Note: Besides Invision and Birdpost, below, we looked at several other new sites and services that were unveiled at September's Demo Fall 2008 and TechCrunch50 conferences.

Flowgram: PowerPoint-Screencast Hybrid

Nobody likes PowerPoint presentations, but instead of just outlawing them, people keep trying to make the darn things better. The latest example is Flowgram, a free Web-based tool that uses the kind of timeline interface you would usually find in a movie editor to help you create timed online presentations of live Web pages, photos, documents, RSS feeds, and videos. In addition, the interactivity that a Flowgram allows is impressive. Not only can you narrate your presentation and highlight portions of the Web pages, but your viewers can click links on the pages you present and even view videos on sites like YouTube within the presentation. The Flowgram automatically pauses to let them see the whole video.

Invision.tv: Web TV Guide

Invision.tv's electronic program guide offers channel-by-channel options for Web video watching.
The Web has many great video viewing options, but no great way to find them.

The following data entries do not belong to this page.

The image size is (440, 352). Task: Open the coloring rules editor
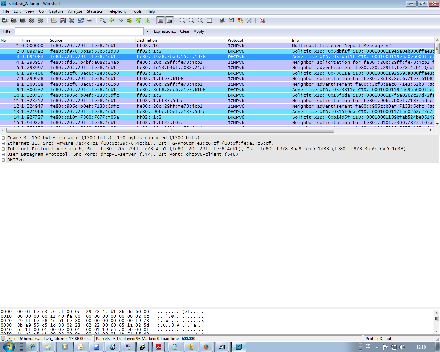(240, 20)
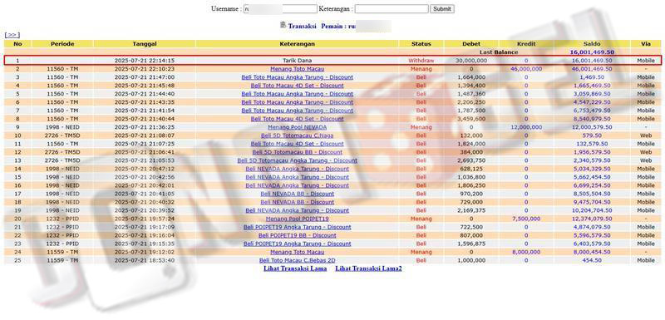
Task: Click the Saldo column header
Action: [592, 44]
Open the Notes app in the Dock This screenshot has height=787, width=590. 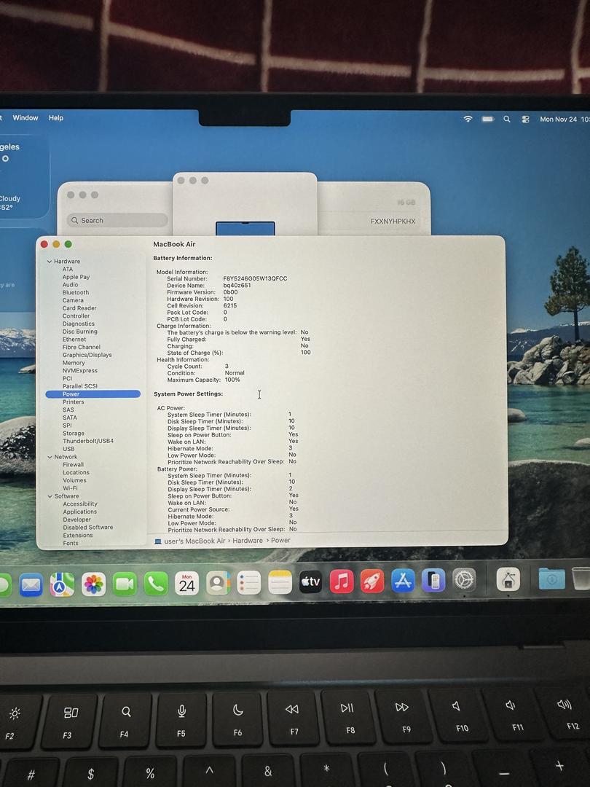coord(280,582)
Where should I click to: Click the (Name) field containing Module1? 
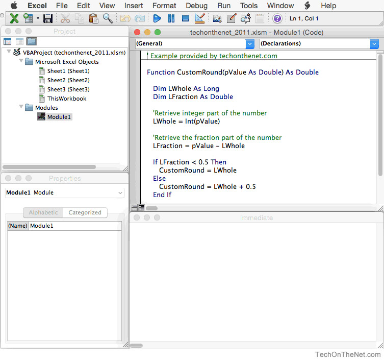tap(74, 226)
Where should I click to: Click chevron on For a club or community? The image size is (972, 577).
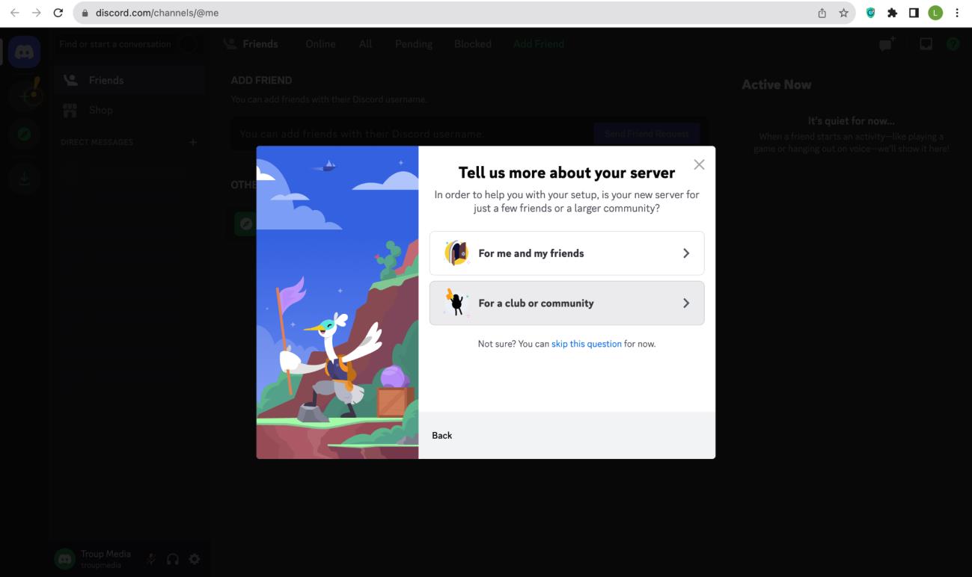(686, 303)
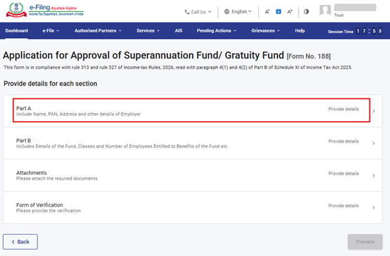
Task: Toggle high contrast mode icon
Action: point(306,11)
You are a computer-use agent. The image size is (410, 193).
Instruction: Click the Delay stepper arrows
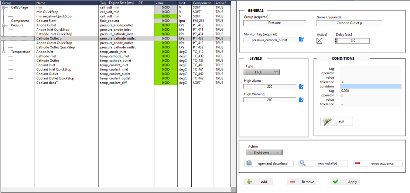[336, 41]
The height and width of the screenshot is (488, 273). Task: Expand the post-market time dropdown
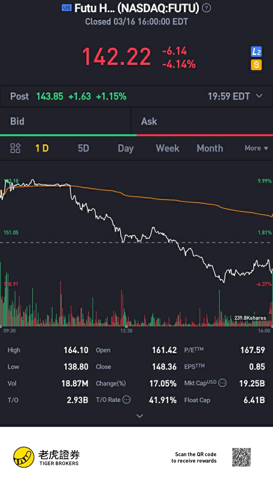259,96
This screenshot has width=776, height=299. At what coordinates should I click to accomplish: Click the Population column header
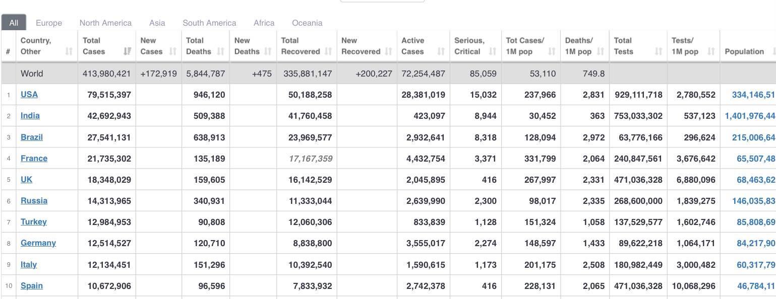click(744, 51)
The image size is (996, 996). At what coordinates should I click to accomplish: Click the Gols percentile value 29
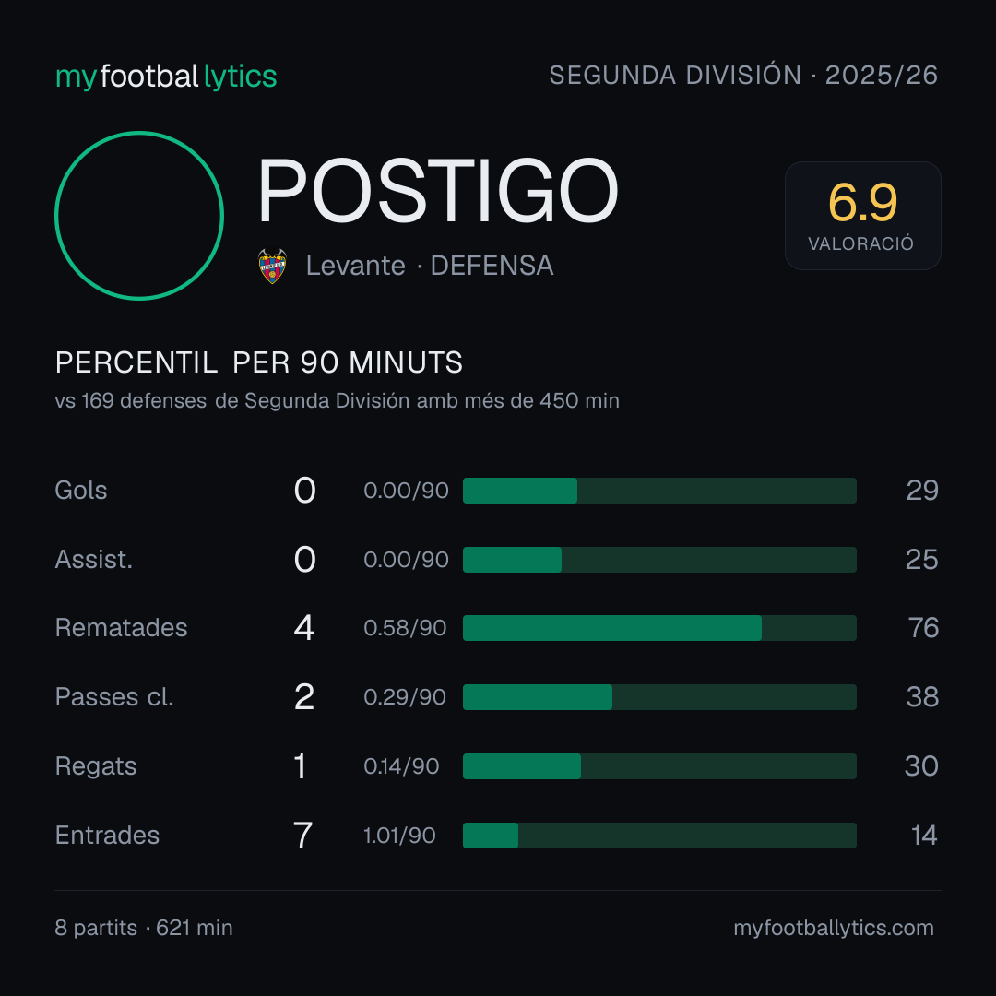click(x=922, y=491)
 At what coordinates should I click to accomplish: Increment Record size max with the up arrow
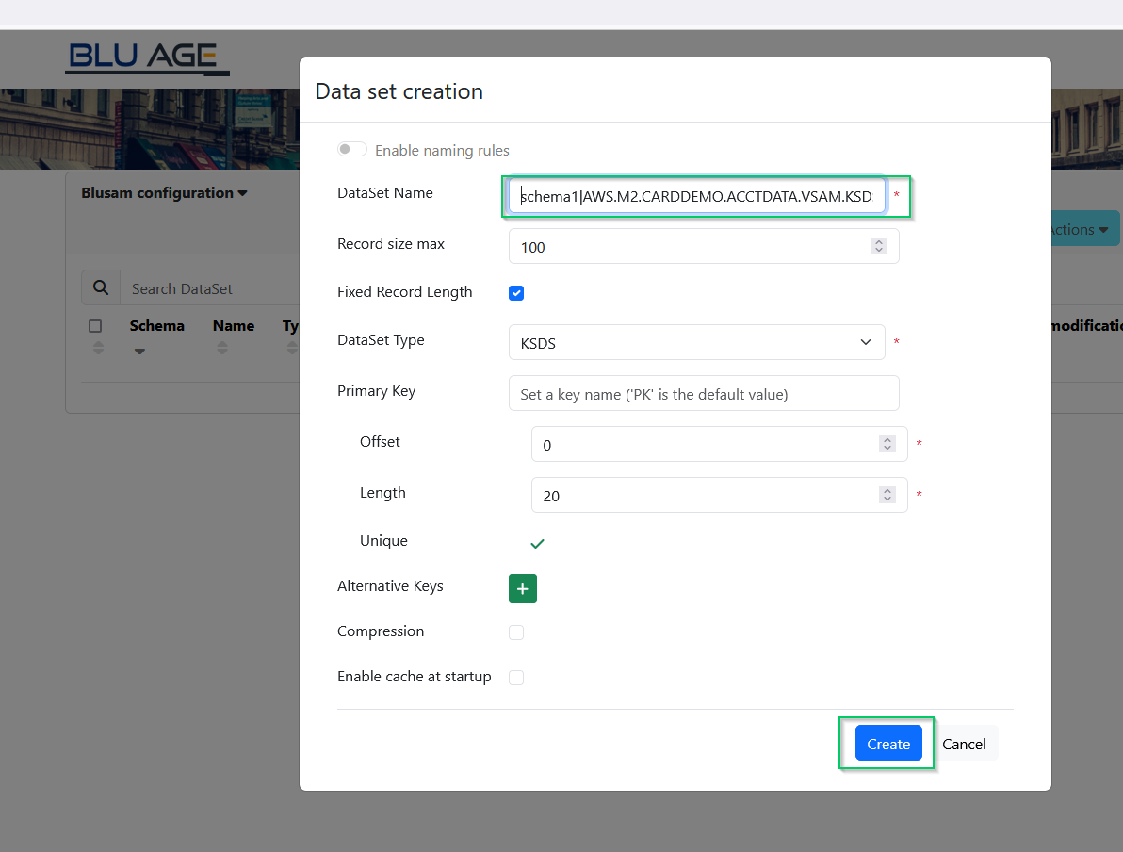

Invision.tv aims to solve that problem by providing you with an electronic program guide to the Web. Videos are ar­ranged by channels: CNN, Funny or Die, and the like. You can watch a video you select in a small window in the upper left corner of the Invision site, or you can choose to play it full screen or at the site where the video originates. If you tell Invision what you're interested in, it will suggest good viewing options. You also have access to social networking tools that let you vote or comment on a video, mark it as a favorite, or share it with a friend. (Check out ffwd.com for a different take on finding Net video.)

Birdpost: Flock Spotter

Birdpost
You've heard of citizen journalism, in which average joes report on news that's important to them. Well, Birdpost hopes to be one of the leaders of a citizen science movement. Avid birdwatchers from around the globe can join the free site and post their latest sighting of, say, a Black-capped Pygmy-Tyrant. Other birders or even novices can search for types of birds and in some cases can get a Google map that shows the species' range.